Nachdem der damalige IWF-Chef Dominique Strauss-Kahn nach Vergewaltigungsvorwürfen zurücktrat, übernahm Christine Lagarde den Posten. Auch dieses Mal war sie die erste Frau in dieser Funktion. «Immer wenn es irgendwo schlecht läuft, holt man Frauen an Bord», witzelte sie jüngst in der «Daily Show», einer Satire-Sendung.

Christine Lagarde im Interview mit Trevor Noah.

Sie hat das Image der Institution nachhaltig verändert. Die Reformauflagen für finanzschwache Länder sind heute weniger hart als noch in den 90er Jahren. Mit dem griechischen Finanzminister Yanis Varoufakis verstand sie sich gut.

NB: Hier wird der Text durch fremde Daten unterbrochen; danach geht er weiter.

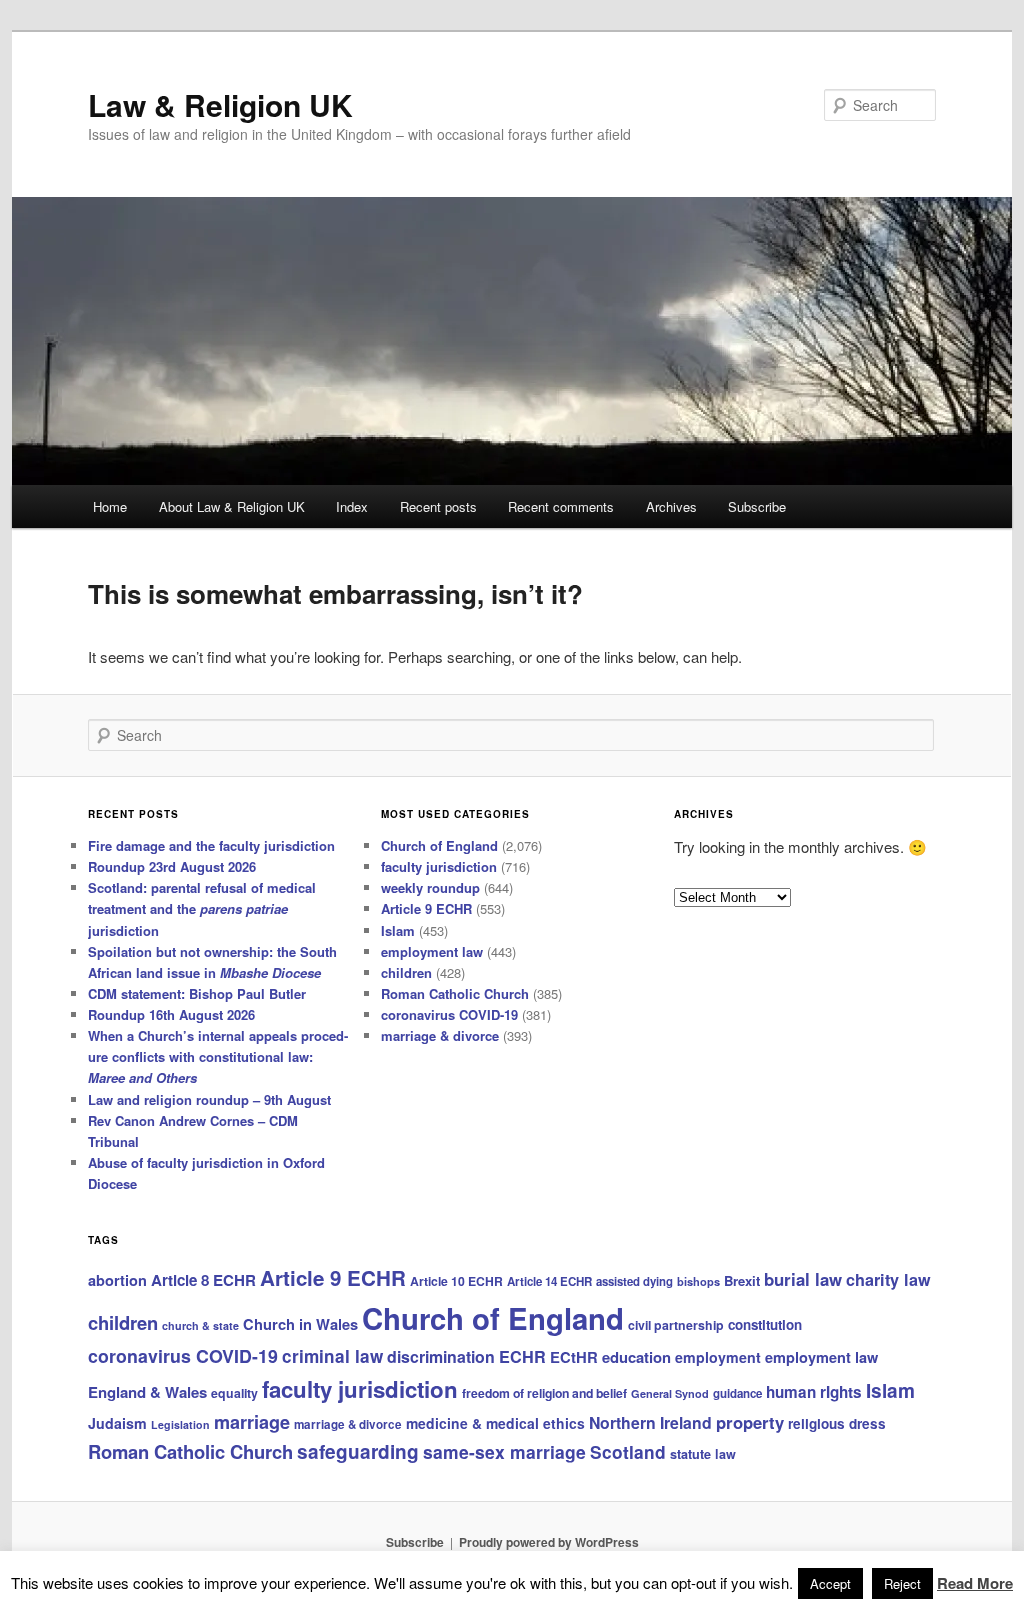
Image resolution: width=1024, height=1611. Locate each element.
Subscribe (757, 506)
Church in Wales (300, 1324)
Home (110, 506)
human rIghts (814, 1392)
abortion (117, 1280)
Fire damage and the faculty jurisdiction (211, 845)
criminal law (332, 1356)
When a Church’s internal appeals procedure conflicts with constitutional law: (218, 1056)
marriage (252, 1422)
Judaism (117, 1423)
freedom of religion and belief (544, 1393)
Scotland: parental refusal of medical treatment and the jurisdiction (202, 908)
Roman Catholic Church (455, 993)
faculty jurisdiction (439, 866)
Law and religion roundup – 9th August (209, 1099)
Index (352, 506)
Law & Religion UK (220, 104)
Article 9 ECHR (426, 908)
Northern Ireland (650, 1422)
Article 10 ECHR (456, 1281)
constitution (765, 1324)
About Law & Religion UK (232, 506)
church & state (200, 1325)
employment (718, 1357)
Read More (975, 1583)
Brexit (742, 1280)
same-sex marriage (504, 1451)
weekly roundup (430, 887)
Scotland (628, 1451)
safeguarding (358, 1451)
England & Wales (147, 1392)
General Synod (670, 1393)
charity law (888, 1279)
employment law (432, 951)
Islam (398, 930)
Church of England (439, 845)
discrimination (441, 1356)
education (636, 1357)
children (406, 972)
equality (234, 1393)
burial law (803, 1279)
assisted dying (634, 1281)
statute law (703, 1454)
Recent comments (561, 506)
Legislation (180, 1424)
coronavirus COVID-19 (449, 1014)
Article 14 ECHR (549, 1281)
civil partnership (676, 1325)
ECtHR (574, 1357)
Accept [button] (830, 1583)
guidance (737, 1393)
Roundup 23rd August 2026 (172, 866)
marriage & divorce (440, 1035)
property (750, 1422)
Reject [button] (902, 1583)
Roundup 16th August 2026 (171, 1014)
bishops (698, 1281)
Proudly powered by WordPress (549, 1542)
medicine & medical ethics (495, 1423)
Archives (671, 506)
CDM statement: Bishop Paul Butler (197, 993)
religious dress (837, 1423)
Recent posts (438, 506)
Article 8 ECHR (203, 1280)
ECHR (522, 1356)
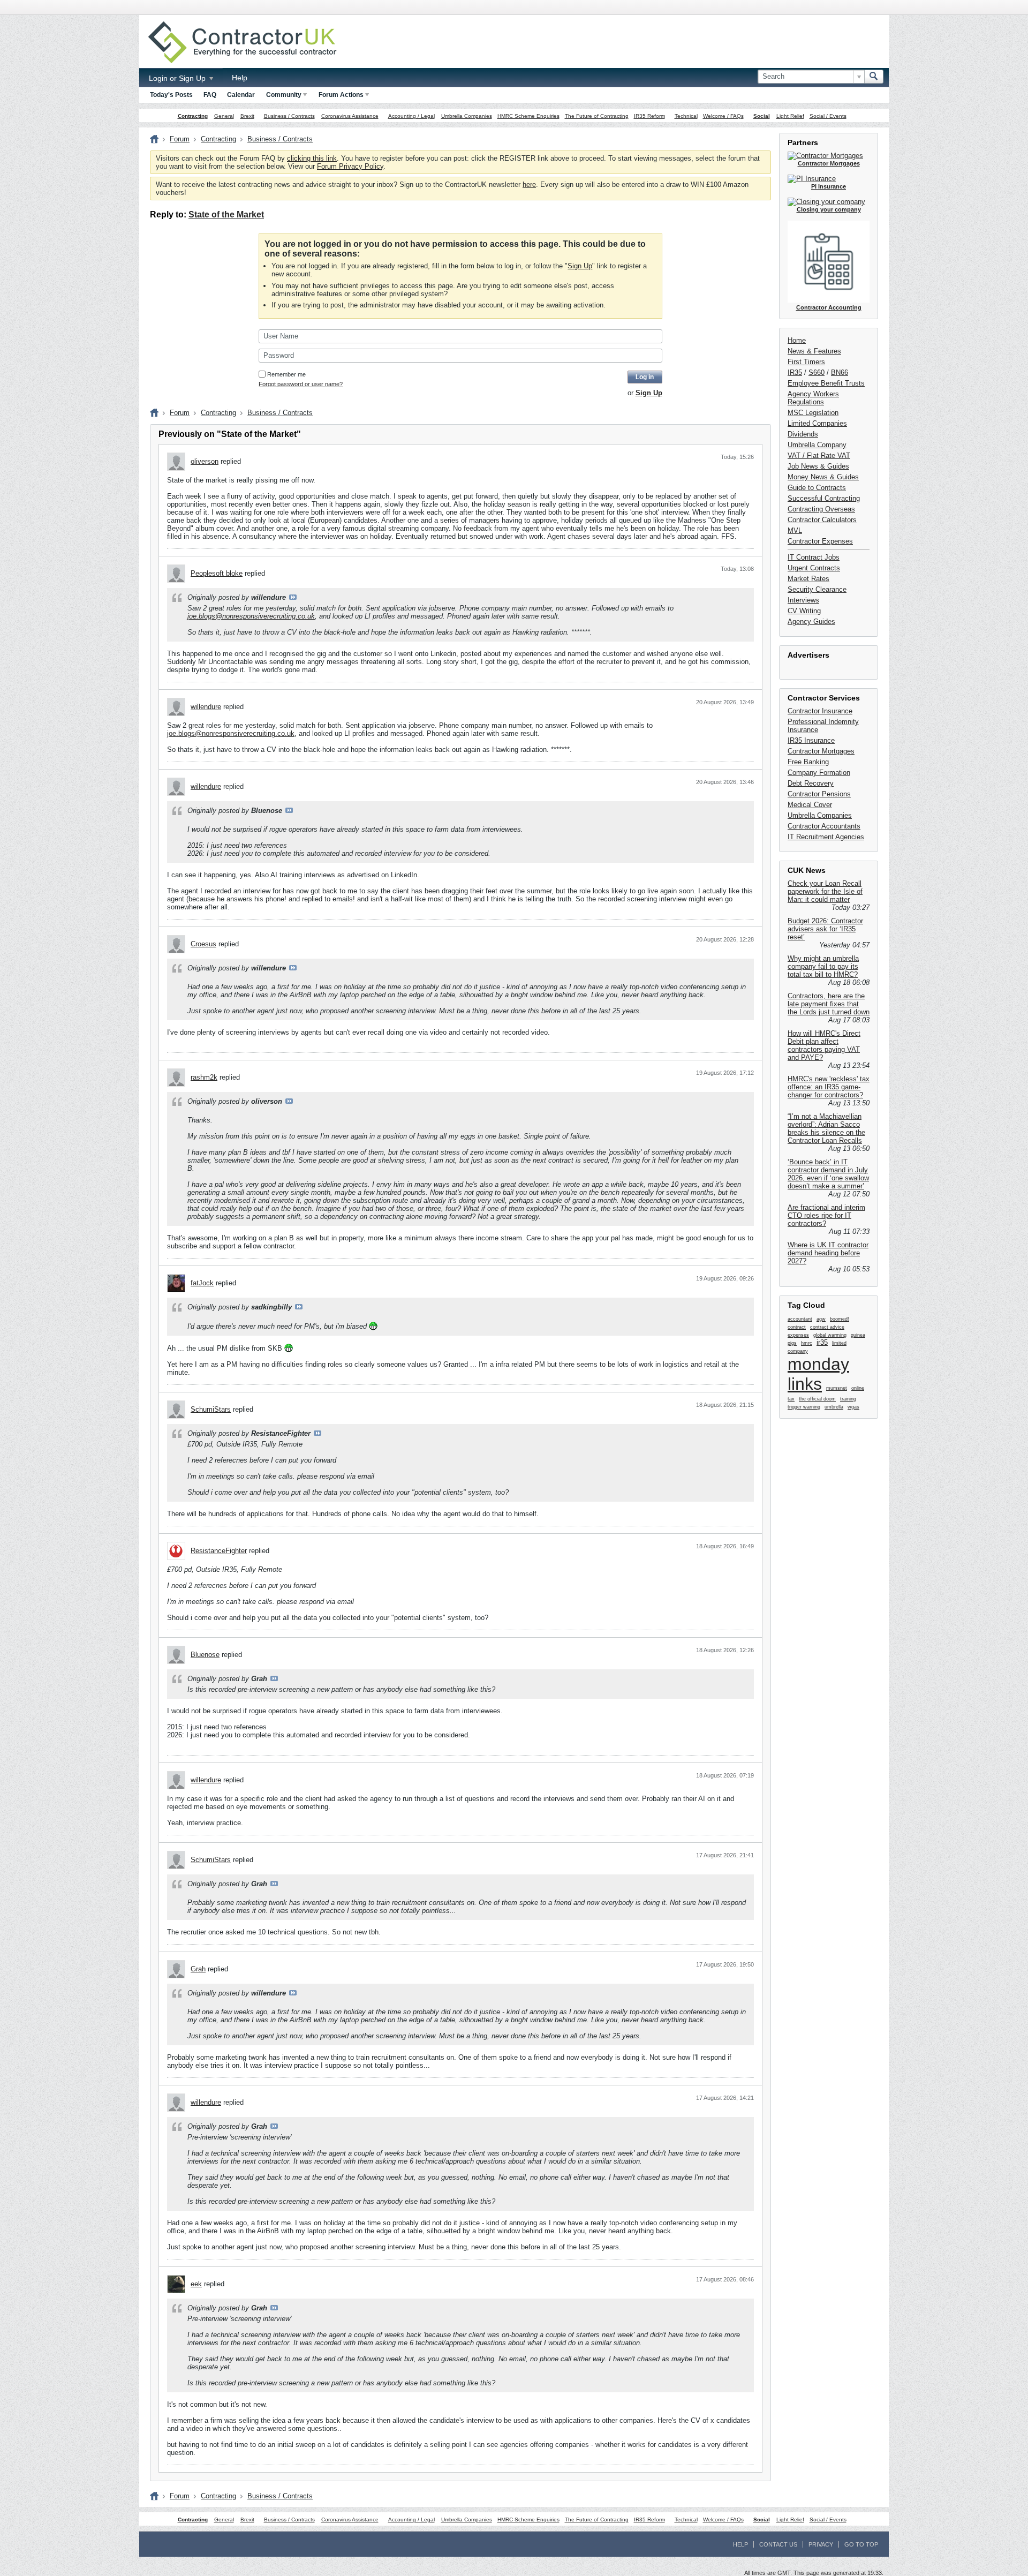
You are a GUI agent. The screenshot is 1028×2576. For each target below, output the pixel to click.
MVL (795, 530)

Gleichzeitig hat sich der Fonds für Themen wie Geschlechtergleichheit, Armut und Umweltschutz geöffnet. «Der IWF hält eine gleichmässigere Einkommensverteilung nicht nur für gute Sozialpolitik, sondern auch für gute Wirtschaftspolitik.» Das schrieb die Französin jüngst in einem Gastbeitrag des «Handelsblatt».

Millionen-Zahlung an Sarkozy-Freund

Lagarde ist kein Fleisch und trinkt keinen Alkohol. Das mag dem Klischee der Finanzbranche nicht entsprechen: Einen Kurswechsel bei der EZB ist unter der Führung von Lagarde aber nicht zu erwarten. Sie halte eine lockere Geldpolitik für gerechtfertigt, sagte sie jüngst.

Für Schlagzeilen hat Christine Lagarde mit der sogenannten Tapie-Affäre gesorgt. Als Finanzministerin zahlte sie 2008 Bernard Tapie, einem Freund des damaligen Staatspräsidenten Sarkozy, 400 Millionen Entschädigung. Bezahlt wurde dies vom Steuerzahler.

Die Begründung: Tapie soll beim Verkauf von Adidas 1993 von anderen übervorteilt worden sein. Ende 2016 wurde sie wegen Fahrlässigkeit im Amt für schuldig befunden. Auf eine Strafe verzichteten die Richter allerdings – wegen ihrer «internationalen Reputation». Das stösst noch heute vielen sauer auf.